#neveragainisnow

IKKAI Means Once

Japanese American Citizens League-San Jose commissions Yayoi Kambara to create IKKAI means once: a transplanted pilgrimage, an installation dance project that weaves together modern dance and Japanese American (JA) obon folk dance (bon odori) movement languages and a compelling musical score with taiko drum to guide audiences through a first person narrative that explores the unjust internment of JAs, subsequent struggles for reparations and healing, and current and future solidarities with communities facing the violence of xenophobic policies. The mission of the JACL is to secure and safeguard the civil and human rights of Asian and Pacific Islander Americans and all communities who are affected by injustice and bigotry. Commissioning IKKAI will advance the JACL’s mission as they engage a multigenerational audience through a deeply researched artistic project that demythologizes internment through a personal narrative with performances presented in community-rooted venues.

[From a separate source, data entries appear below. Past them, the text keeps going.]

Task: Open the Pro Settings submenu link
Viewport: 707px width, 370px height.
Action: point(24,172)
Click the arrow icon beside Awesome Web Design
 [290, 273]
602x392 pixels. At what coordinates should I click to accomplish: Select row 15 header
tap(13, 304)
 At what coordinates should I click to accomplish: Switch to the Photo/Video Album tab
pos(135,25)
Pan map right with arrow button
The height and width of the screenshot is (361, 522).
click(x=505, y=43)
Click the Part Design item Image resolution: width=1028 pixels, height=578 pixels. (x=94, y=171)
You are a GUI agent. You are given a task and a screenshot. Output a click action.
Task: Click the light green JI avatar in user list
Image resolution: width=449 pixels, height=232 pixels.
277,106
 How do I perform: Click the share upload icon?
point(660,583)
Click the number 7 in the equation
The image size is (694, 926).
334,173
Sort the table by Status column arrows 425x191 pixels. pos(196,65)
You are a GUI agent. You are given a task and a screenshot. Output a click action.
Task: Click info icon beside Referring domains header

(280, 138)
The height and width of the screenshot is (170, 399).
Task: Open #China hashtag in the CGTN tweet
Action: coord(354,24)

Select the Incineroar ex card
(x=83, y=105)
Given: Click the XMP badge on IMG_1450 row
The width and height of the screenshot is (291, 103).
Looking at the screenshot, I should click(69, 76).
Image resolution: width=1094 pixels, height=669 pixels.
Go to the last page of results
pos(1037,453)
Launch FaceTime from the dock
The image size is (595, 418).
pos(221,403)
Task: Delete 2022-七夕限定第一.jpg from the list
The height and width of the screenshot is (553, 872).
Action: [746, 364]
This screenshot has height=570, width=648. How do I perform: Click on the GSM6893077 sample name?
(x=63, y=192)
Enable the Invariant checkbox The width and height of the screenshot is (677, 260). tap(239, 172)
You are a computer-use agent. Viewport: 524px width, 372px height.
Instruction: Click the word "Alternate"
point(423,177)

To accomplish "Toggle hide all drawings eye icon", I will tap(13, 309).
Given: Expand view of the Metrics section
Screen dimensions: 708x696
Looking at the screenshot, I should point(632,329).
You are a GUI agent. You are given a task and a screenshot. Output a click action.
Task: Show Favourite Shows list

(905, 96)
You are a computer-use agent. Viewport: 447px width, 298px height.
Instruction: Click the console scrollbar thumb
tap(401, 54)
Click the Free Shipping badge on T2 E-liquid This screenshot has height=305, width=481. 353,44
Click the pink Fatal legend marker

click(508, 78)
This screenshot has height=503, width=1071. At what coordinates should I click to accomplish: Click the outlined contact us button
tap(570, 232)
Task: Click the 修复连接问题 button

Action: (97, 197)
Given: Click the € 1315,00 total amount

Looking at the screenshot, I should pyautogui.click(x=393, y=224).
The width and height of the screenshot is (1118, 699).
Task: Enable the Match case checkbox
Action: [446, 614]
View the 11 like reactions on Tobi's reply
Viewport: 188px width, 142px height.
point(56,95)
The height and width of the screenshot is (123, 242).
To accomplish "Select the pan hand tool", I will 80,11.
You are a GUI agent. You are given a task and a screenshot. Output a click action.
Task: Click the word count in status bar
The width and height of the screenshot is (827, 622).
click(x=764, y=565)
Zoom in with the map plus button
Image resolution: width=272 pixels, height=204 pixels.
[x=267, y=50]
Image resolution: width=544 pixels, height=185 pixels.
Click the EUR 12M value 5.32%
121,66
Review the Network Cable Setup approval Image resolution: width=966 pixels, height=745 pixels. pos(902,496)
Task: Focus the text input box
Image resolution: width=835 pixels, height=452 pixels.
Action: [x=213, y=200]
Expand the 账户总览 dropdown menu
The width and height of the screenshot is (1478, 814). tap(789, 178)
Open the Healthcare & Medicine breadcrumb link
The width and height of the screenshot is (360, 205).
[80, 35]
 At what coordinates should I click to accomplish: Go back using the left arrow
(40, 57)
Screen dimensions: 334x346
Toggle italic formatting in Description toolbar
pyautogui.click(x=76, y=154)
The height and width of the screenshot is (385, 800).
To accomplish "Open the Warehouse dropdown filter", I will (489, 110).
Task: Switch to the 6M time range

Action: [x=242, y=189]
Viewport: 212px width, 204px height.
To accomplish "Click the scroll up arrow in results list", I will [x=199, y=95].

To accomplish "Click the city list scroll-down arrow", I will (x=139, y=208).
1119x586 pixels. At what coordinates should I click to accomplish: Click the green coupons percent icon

“The mission of the JACL is to secure and safeguard the civil and human rights of Asian and Pacific Islander Americans and all communities who are affected by injustice and bigotry, through education and political action. The San Jose JACL keeps the stories of unjustified incarceration of the Japanese Americans during WWII through their pilgrimage, both real and virtual, to Manzanar, one of the desolate confinement sites. This experiential reflection proves to be both inspirational and powerful for the participants. The presentation of this story through a commissioned narrative dance performance will educate, and elevate those whose civil liberties are at risk.” —JACL SJ


IKKAI explores the resilience of the Japanese American community, how we heal from generational trauma and find ways to transform the violence enacted upon our forebearers into compassion and strength that can be used to stand alongside others. Even though internment should be a well understood warning about the sins of the past, we have seen how ignorance not only allows these kinds of policies to return in new forms, but use JA incarceration to justify those actions. (We use “incarceration” here to contextualize our histories within the broader spectrum of policies that criminalize communities of color.) Despite these echoes in contemporary policy, we are centering this on personal stories to create a path to transformative empathy. This is a story about loss, fear of the unknown, and what happens when the people around us follow or resist authority. 

IKKAI is also a project about seeking out these stories by younger generations of JAs or more recent immigrants. Kambara and her collaborators Miya Sommers and Brian Staufenbiel joined the annual pilgrimage to Manzanar Detention Camp in April 2019 to begin research. The experience of that journey inspired this project’s concepts.

The narrative arc of the performance will be shaped through the pairing of a poetic, first person story, inspired by the work of Janice Mirikitani, and Kambara’s expressive movement palette that draws from modern and folk dance. A ghostly narrator will recount their tale and give audiences an access point into the program, while the dance elements will allow Kambara to unpack the ineffable layers of trauma, resilience, and renewed determination in the face of new attacks on communities around us. Incarceration is an assault on the body and it is the visceral fear of an unknown future. It would be impossible to unpack and convey the impact of incarceration without tapping into bodily knowledge and physical movement. The narrative examines how we contend with the unknown, the gap in our present and the murky future. Kambara finds inspiration in that gap, a vibration that becomes part of the physical language of the work and its oscillation from loud, outspoken movement to the purr of potential energy before action. 

The conceptual design of the set—its ability to easily move between the two sites—reflects key project themes of forced dislocation and pilgrimage. Incarceration tore JAs from their neighborhoods, destabilized communities, and irrevocably robbed many families of their homes as they were sent to isolated locales. Entire lives were stripped down to what could be carried to unknown futures in harsh environments. Now each year, community members, many of them young JAs seeking to understand the trauma embedded in their family histories, organize pilgrimages so JA communities and allies—especially those in the Muslim American community—can retrace these forced journeys. Movement and mobility between sites carries with it generational pain, but also the possibility of learning, healing, and building new coalitions.

2019 SJ JACL PIlgrimige to Manzanar Photo by Joshua Kaizuka

2019 SJ JACL PIlgrimige to Manzanar

IKKAI Research and Development Collaboration

The artistic team includes: Janice Mirikitani, Poet Laureate of SF and co-founder of Glide, original music of award-winning composer Paul Chihara and spoken word/hip hop artist Colin Ehara, composer Miles Lassi, projection designer David Murakami and sculptural fabric set designer Weston Teruya. This artistic team is almost completely Japanese American aside from co-director and dramaturg Brian Staufenbiel, a longtime collaborator of Yayoi Kambara. The creative process will begin with storyboarding in dialogue with the SJ JACL and our community advisors before moving to the studio. 

This project builds upon initial research and an early performance sketch of IKKAI shown January 2018. It deepens it by bringing in additional research, incorporating the narrative, Bon Odori, taiko elements, and building upon even stronger relationships within the Japanese American community. IKKAI simultaneously taps into a deeply personal and socially urgent vein of work that is a significant leap forward in Kambara’s creative practice.